Ngl I love X and Juice and they always got a connection to my heart and soul but sometimes I wonder if its unhealthy bein so heavily involved in their communities when I still have moments lookin at a pic or video of them and just get sad as fuck missin tf out them.
Like I'll see a pic of X in the studio lookin so at ease and think of how much his music has gotten me thru and how he's inspired me so much and I just think of how he gone and shit kinda breaks my heart all over again. Same whenever I see Juice. I still got certain songs of his
I can't listen to w/o crying. Like I LOVE being involved in the comms don't get me wrong and I can see the effect I have on others here and the enjoyment I bring people but I be wonderin how good it is for me mentally when I'm still not even sure if I've properly grieved and
mourned the ones that helped shape me into the person I am.
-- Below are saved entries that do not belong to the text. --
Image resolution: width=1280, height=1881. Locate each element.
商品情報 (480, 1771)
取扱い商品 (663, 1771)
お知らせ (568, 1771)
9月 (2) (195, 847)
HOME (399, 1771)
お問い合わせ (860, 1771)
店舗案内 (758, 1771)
And sometimes it be hard for those of us who idolize deceased rappers to talk about the pain it brings us because for some reason the majority of society today is too simple minded to consider the idea that
someone can still have love for and be inspired by someone they never met. To them its so weird but to us its pretty normal. I know so many people (obviously) who have been heavily inspired and comforted by these artists in some of their darkest times. And there's nothing
wrong with that. People have no right to judge us on who we bring inspiration from. At the end of the day that person has effected us in very positive ways so there's no reason for it to be an issue unless there's blatant negative effects like detachment from yourself or
obsession. But you get what I'm saying. I guess the overall thought that I'm trying to express about myself and I guess about some others in the community too, is that although we draw a lot of positive energy and comfort and ambition from these artists I think a lot of us
haven't properly mourned and accepted the deaths of our idols and its subtly effecting us one way or another whether we admit it or not. That could very well apply to me but at the very least I can say I do draw a lot of comfort from others in the community, I think
knowing so many of us share the pain really helps me feel like I'm not alone and can talk to a lot of you about it openly, and I hope all of you feel that way towards the others in this community including myself. Just stay safe. Love you guys.